ANTÔNIO CARLOS ALMEIDA CAMPELO
Juiz Federal Substituto da 5ª Vara
Vivemos tempos difíceis. A mídia, todos os dias, revela-nos que a criminalidade evolui numa escala exponencial. Divulga-se um caso sórdido e, no momento seguinte, outro ainda mais perverso nos faz esquecer os antigos. A insegurança permeia nossa sociedade e sentimos que a violência está por perto, espreitando-nos como uma víbora a premeditar o bote certeiro. É a roda viva, declamada por Chico Buarque, que não nos permite 'ter voz ativa e no nosso destino mandar'.
Há alguns dias, um médico, Paulo Sérgio, que prometeu que nunca causaria mal a alguém ao fazer o juramento de Hipócrates, ia tomar café da manhã com sua mãe já idosa. Porém, no meio do caminho, havia não uma pedra, como na visão de Drummond, mas três balas desferidas por criminosos que o deixaram inerte no leito da rua e levaram seu veículo para abandoná-lo pouco depois. Ele nunca imaginara ser vítima de violência inexplicável em ensolarada manhã de domingo.
Quanto lucraram os meliantes? Pouco, com certeza, mas, presos, sequer demonstram arrependimento, posto que a vida já não vale muito nestes tempos estranhos.
No espetáculo midiático da criminalidade, noticiou-se recentemente a morte impiedosa de José Hélio, de 6 anos, que foi arrastado por um carro conduzido por assaltantes no Rio de Janeiro. Embora avisados, os meliantes preferiram fugir, para evitarem a prisão, a soltar o cinto de (in)segurança que prendia a criança. Ao ser avisado por um motoqueiro, de que estava arrastando um menor, um dos facínoras teria gritado que se tratava de um boneco de Judas. É difícil acreditar nessa barbárie sem precedentes!
Porém, o mais grave é que os dirigentes públicos parecem insensibilizados, notadamente pela divulgação na Imprensa que um teria dito que o paraense cultiva 'um sentimento de insegurança' e que outro comentou que 'o caso do médico era um fato isolado'. É patente a omissão do Estado diante dos fatos.
A insegurança é real e temos que enfrentá-la no embate pela sobrevivência diária, clamando aos céus que livre nossos cônjuges, filhos, parentes e amigos da criminalidade desenfreada que fulmina nossa sociedade, principalmente porque não vislumbramos qualquer atitude governamental eficaz ser adotada para diminuir a criminalidade e decretar o fim da impunidade atual.
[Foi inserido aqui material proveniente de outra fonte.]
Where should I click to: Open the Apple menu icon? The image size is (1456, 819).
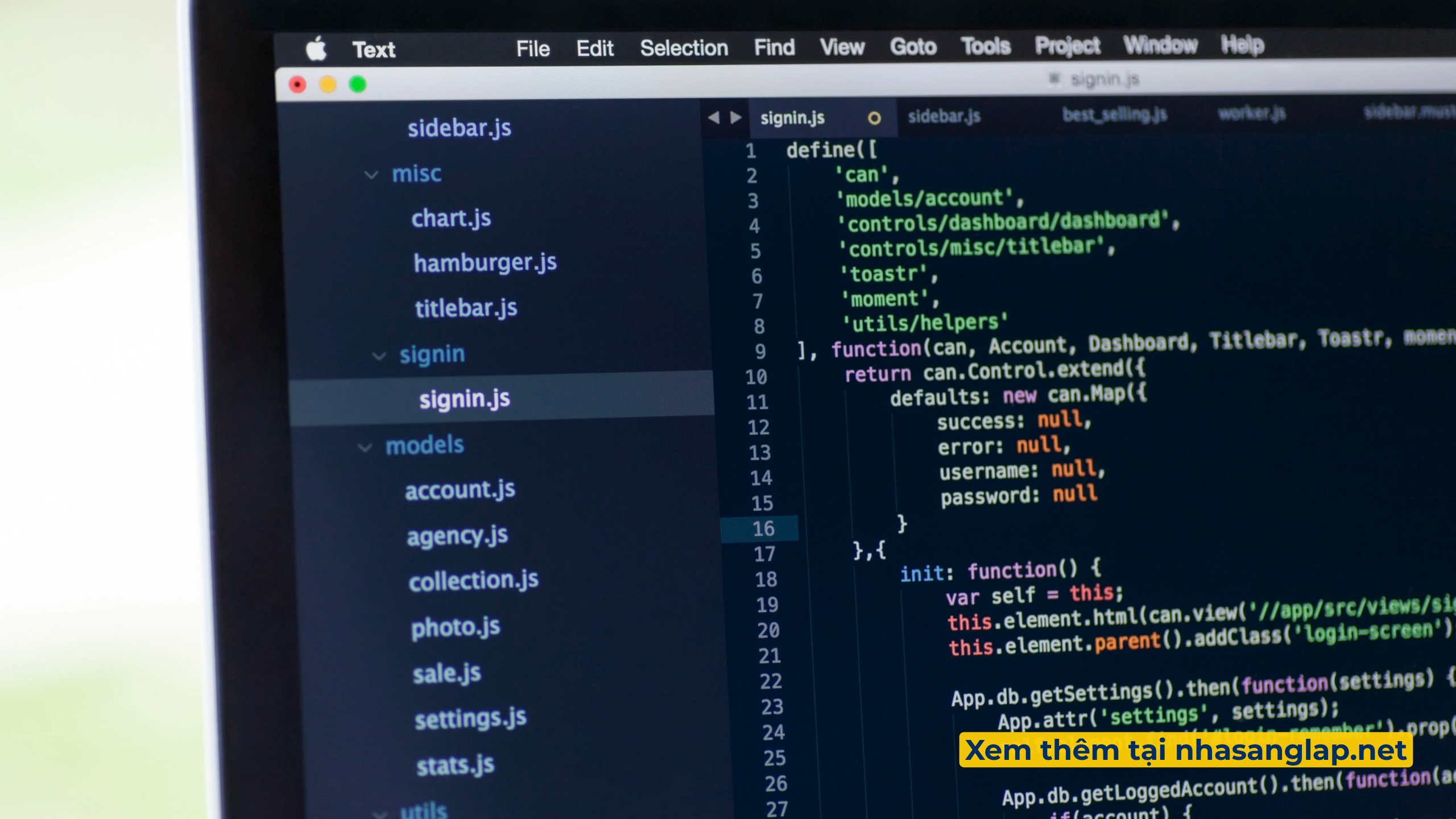(x=316, y=49)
No dia 12 deste mês, fez dois anos que Dorothy Stang, freira americana, naturalizada brasileira, morreu assassinada por causa de sua luta na defesa dos 'severinos' da Amazônia, que são aqueles que sofrem a 'mesma morte severina: que é a morte de que se morre de velhice antes dos 30, de emboscada antes dos 20 e de fome um pouco por dia' e cujo sepulcro 'é de bom tamanho, nem largo nem fundo, ... é a terra que querias ver dividida'. Apesar da repulsa mundial, os mandantes ainda não foram julgados e um deles sequer permanece preso.
Pode não ser a solução definitiva, mas a prisão perpétua, por certo, faria alguns criminosos repensarem suas atitudes ou deixarem o convívio da sociedade para sempre. Ademais, urge que seja modificada a lei para que o tempo máximo de internação por ato infracional praticado por adolescente, atualmente de três anos, seja até triplicado em determinados casos.
Além disso, nesta época de exceção, medidas repressivas extremas deveriam ser adotadas, tais como o regime de 'tolerância zero' conduzido com sucesso por Rudolph Giulliani na cidade de Nova York. Com isso, o Estado reagiria com rigor ante o menor delito.
Aline, de 14 anos, irmã de João Hélio, proferiu uma declaração mais sensata do que a de muitas autoridades públicas: 'Se não fizerem as mudanças (legais) agora, quando será?'.
No silêncio da madrugada, sento na cama de meus filhos, que estão dormindo, agradeço a Deus o dom de suas vidas e rezo para que o médico, a criança e a freira intercedam por um mundo melhor para todos.